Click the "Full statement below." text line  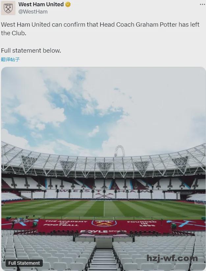(x=31, y=51)
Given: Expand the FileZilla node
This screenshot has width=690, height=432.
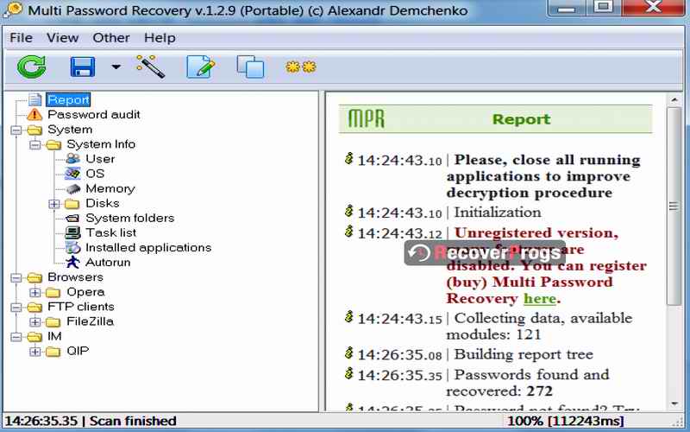Looking at the screenshot, I should [x=35, y=321].
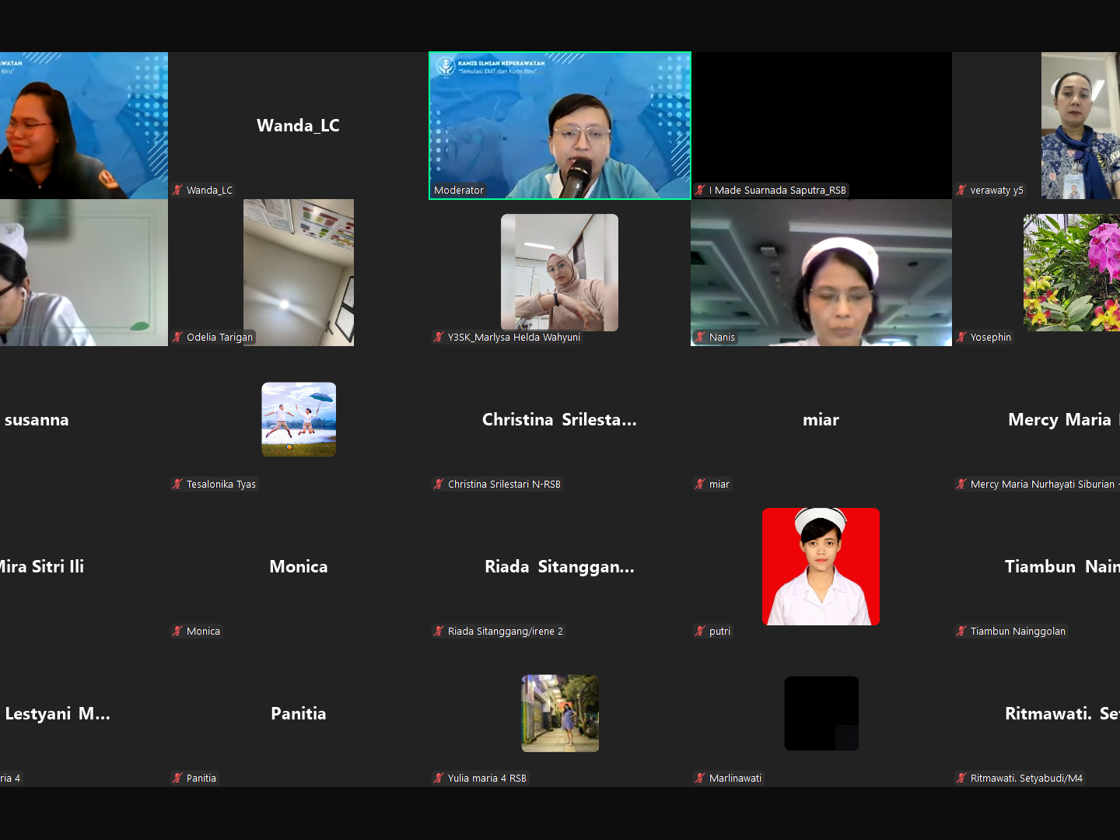
Task: Select the Riada Sitanggang participant tile name
Action: (x=559, y=566)
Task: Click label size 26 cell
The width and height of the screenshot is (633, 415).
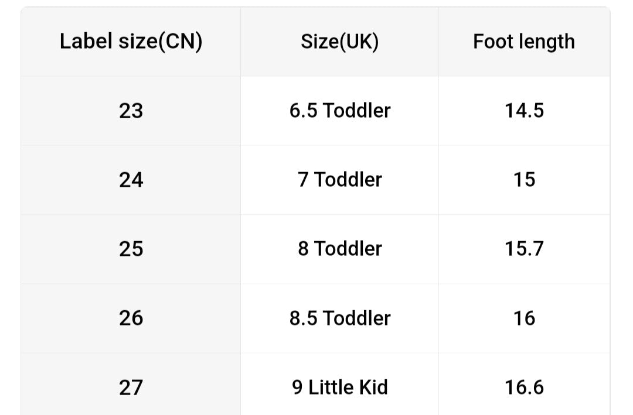Action: click(131, 318)
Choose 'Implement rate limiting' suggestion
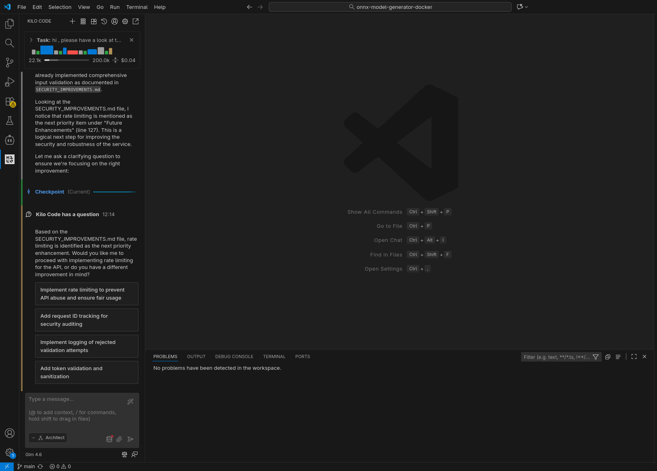This screenshot has width=657, height=471. pyautogui.click(x=86, y=294)
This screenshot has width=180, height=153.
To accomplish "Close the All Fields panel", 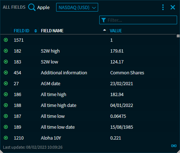I will [173, 7].
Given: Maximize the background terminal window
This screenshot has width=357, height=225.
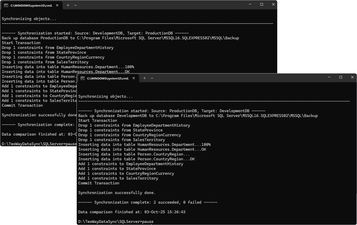Looking at the screenshot, I should pyautogui.click(x=261, y=4).
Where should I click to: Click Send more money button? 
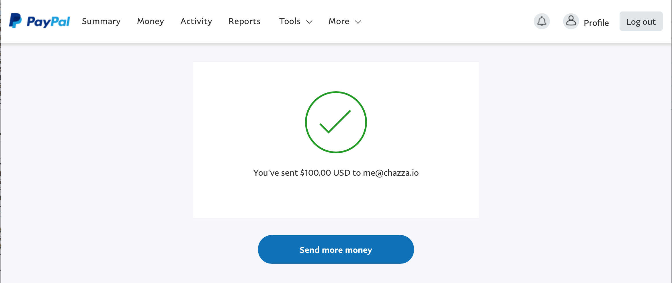[336, 249]
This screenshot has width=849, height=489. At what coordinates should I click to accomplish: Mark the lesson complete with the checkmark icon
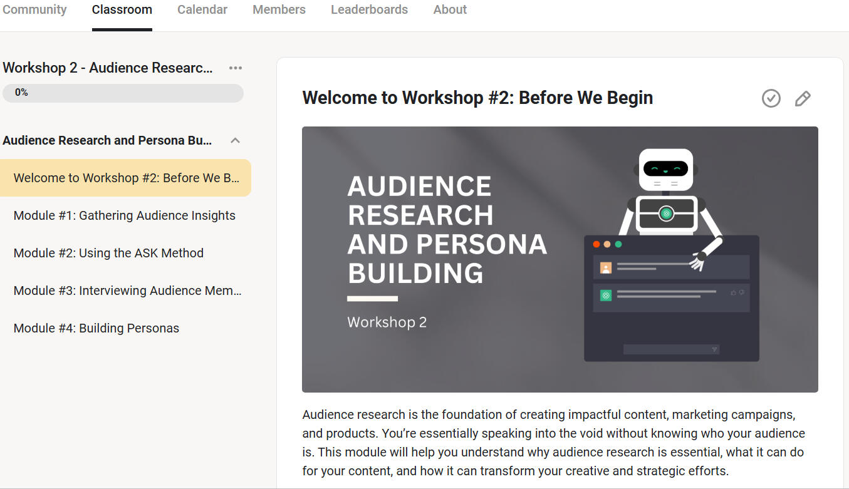pos(771,98)
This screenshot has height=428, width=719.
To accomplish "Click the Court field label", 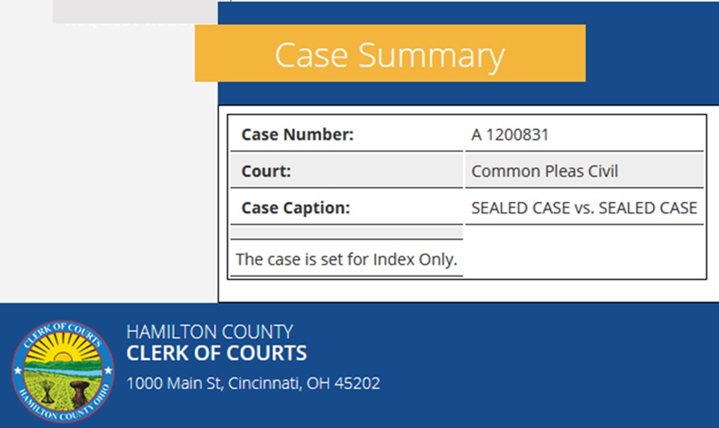I will point(266,171).
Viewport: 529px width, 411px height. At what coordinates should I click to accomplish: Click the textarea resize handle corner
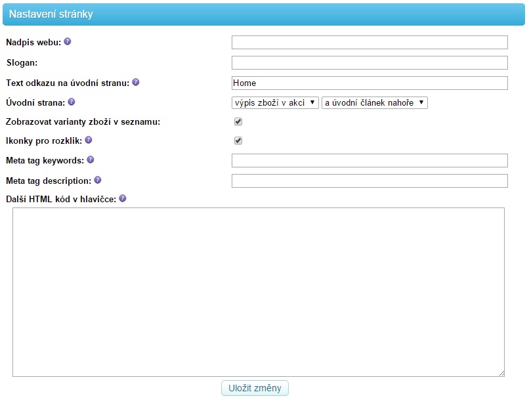501,374
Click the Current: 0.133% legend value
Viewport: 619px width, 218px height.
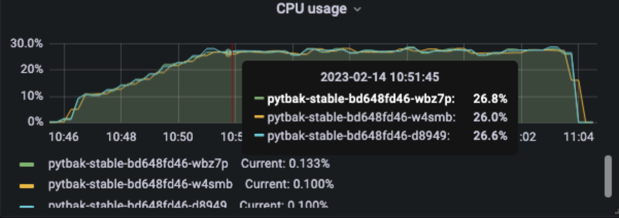coord(285,164)
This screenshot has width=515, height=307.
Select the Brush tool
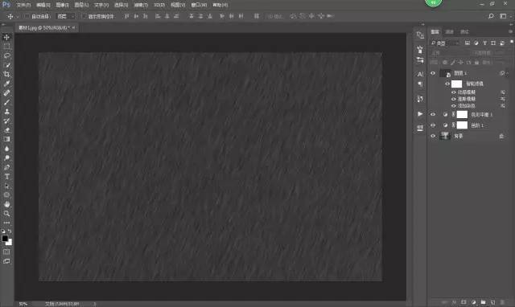6,102
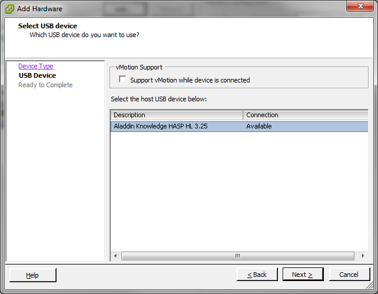Proceed with the Next button
This screenshot has width=378, height=294.
[303, 275]
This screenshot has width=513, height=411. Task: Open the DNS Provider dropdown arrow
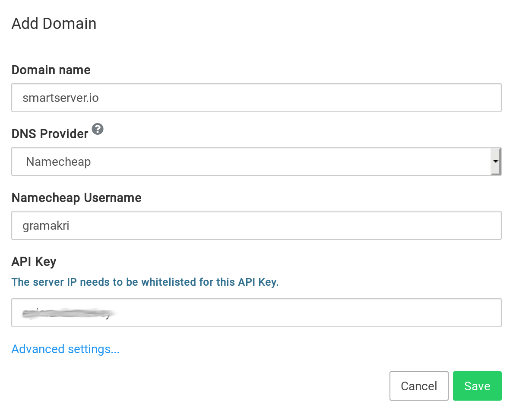coord(496,161)
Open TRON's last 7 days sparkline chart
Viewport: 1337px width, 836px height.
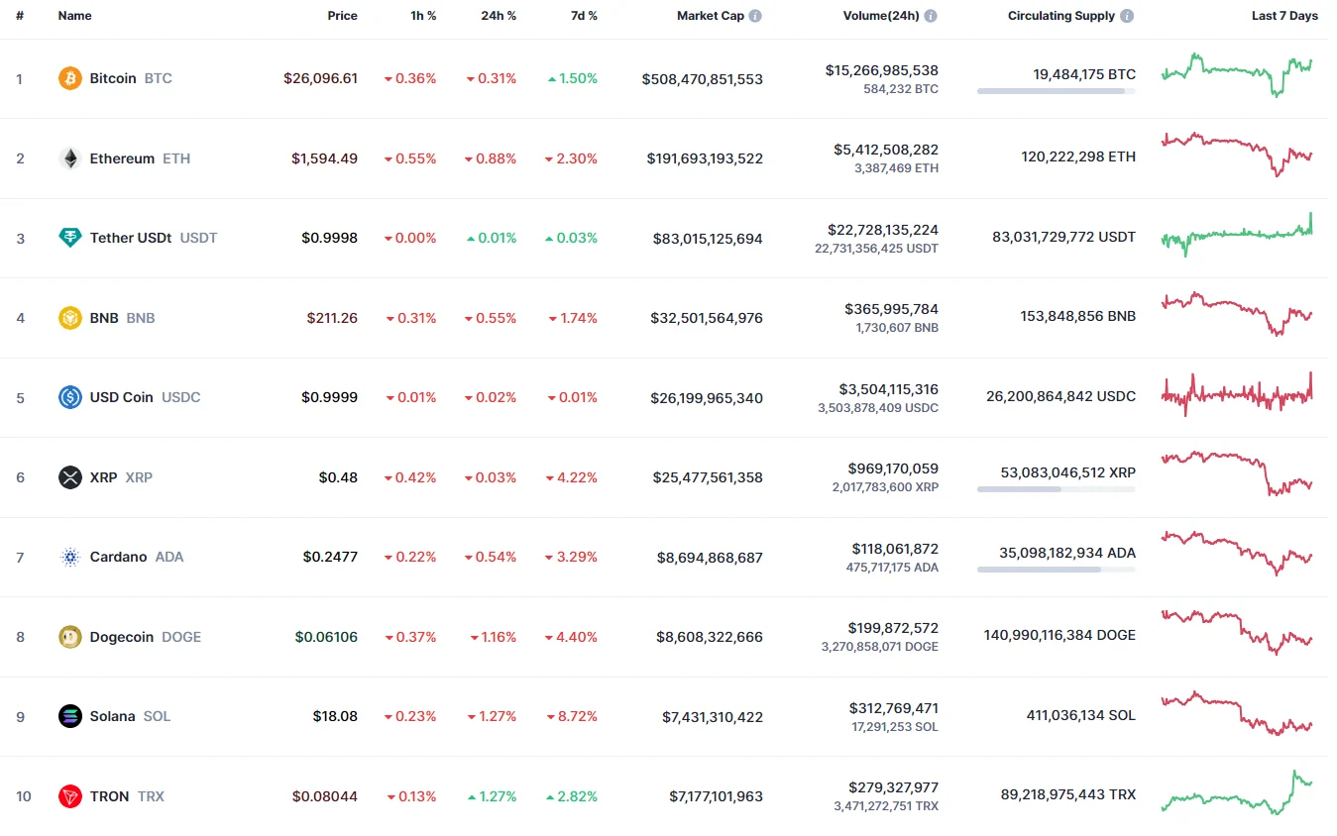click(1237, 792)
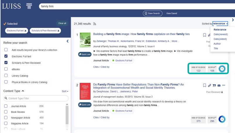Select Date(newest) sort option
This screenshot has width=235, height=133.
221,34
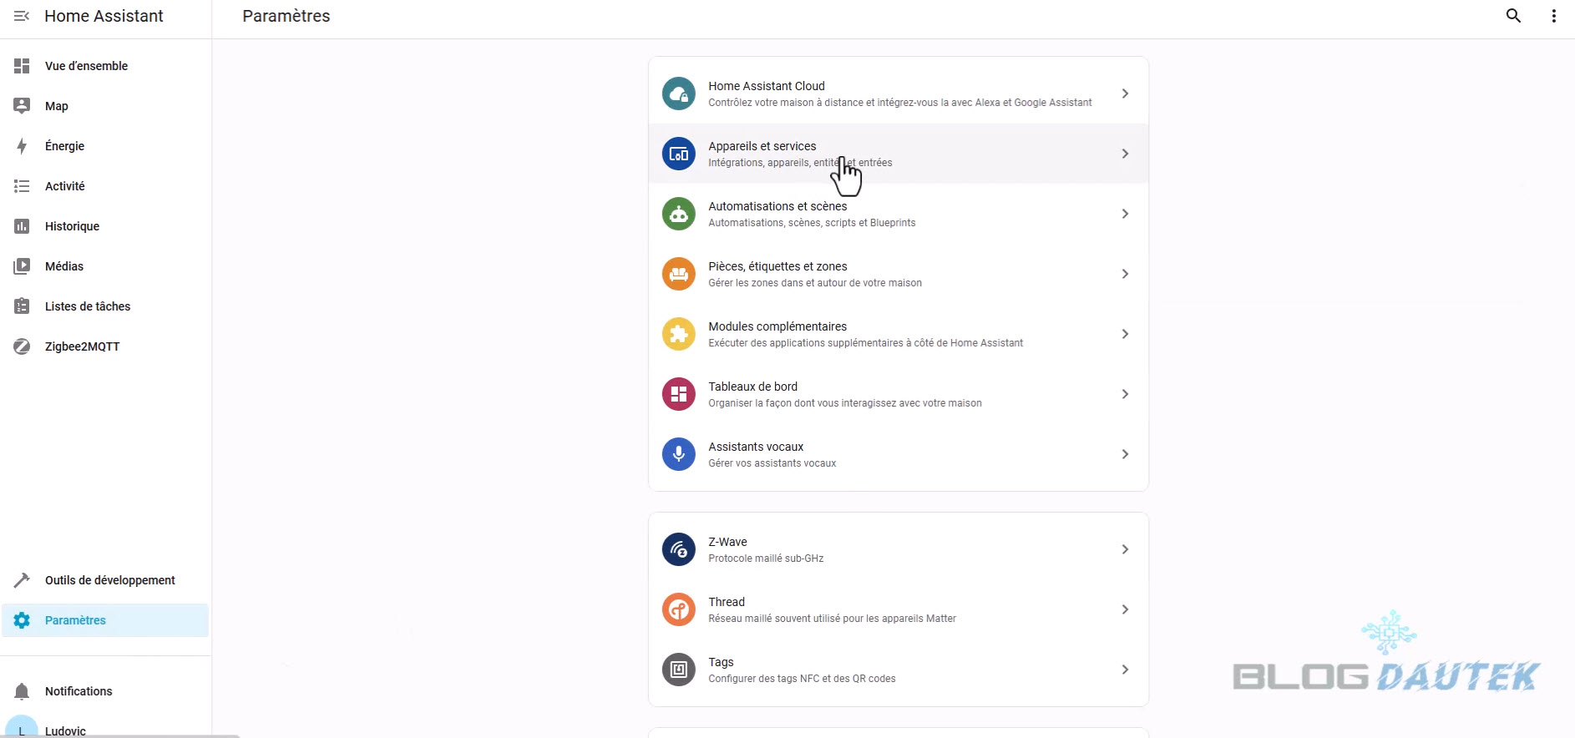The width and height of the screenshot is (1575, 738).
Task: Click the Tags NFC icon
Action: point(678,670)
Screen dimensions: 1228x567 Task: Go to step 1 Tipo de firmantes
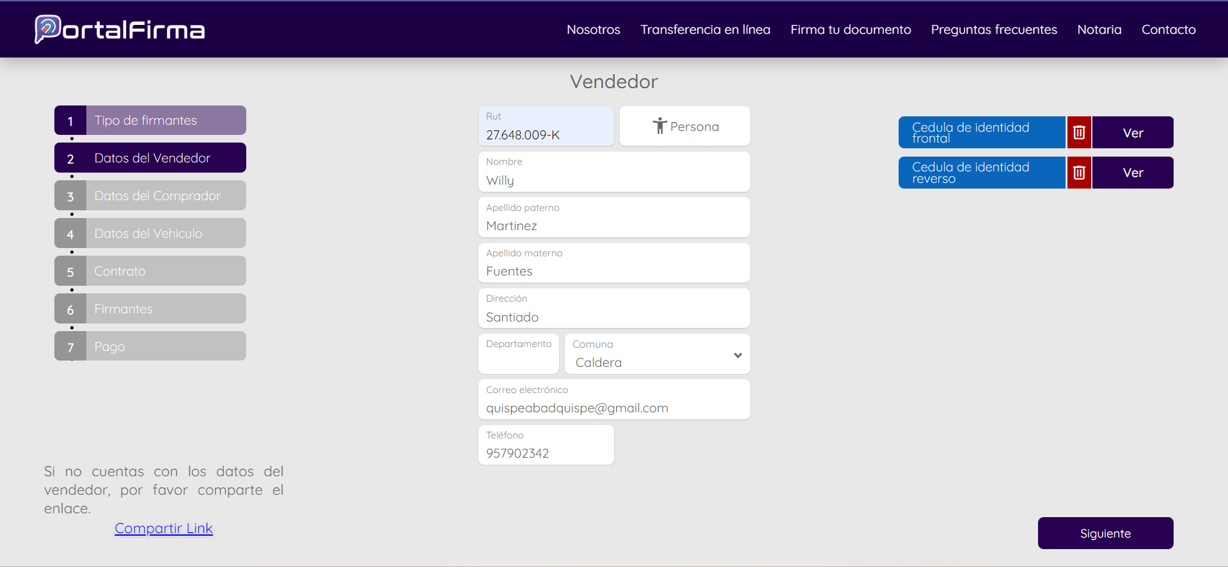click(x=150, y=120)
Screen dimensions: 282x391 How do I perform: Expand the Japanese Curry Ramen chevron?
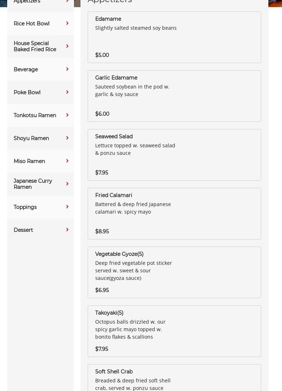[x=67, y=184]
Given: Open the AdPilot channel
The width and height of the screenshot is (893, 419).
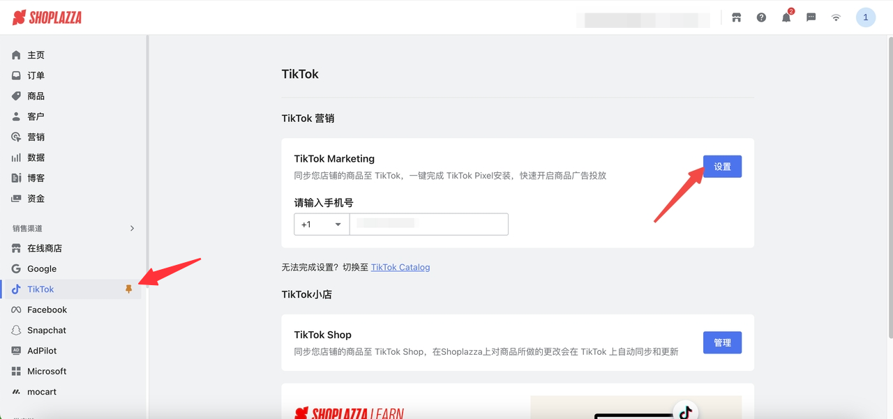Looking at the screenshot, I should 40,351.
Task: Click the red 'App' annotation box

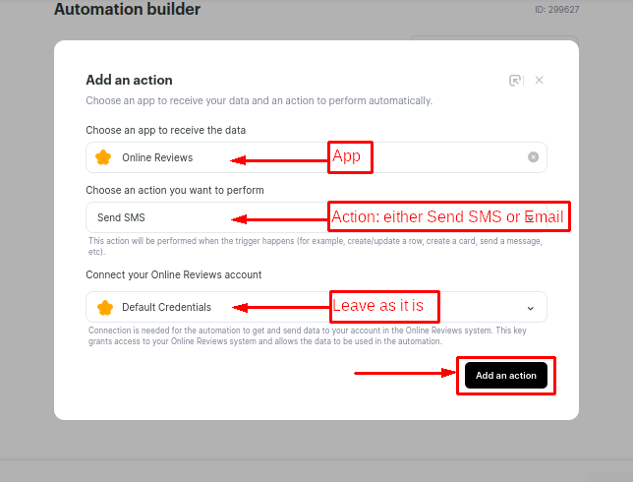Action: coord(350,157)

______________________________

Exercise requirements: Among the lines above, list those that contain the word "Given".

Exercise result:
Given: Expand the FileZilla node
Given: Maximize the background terminal window
Given: Open the AdPilot channel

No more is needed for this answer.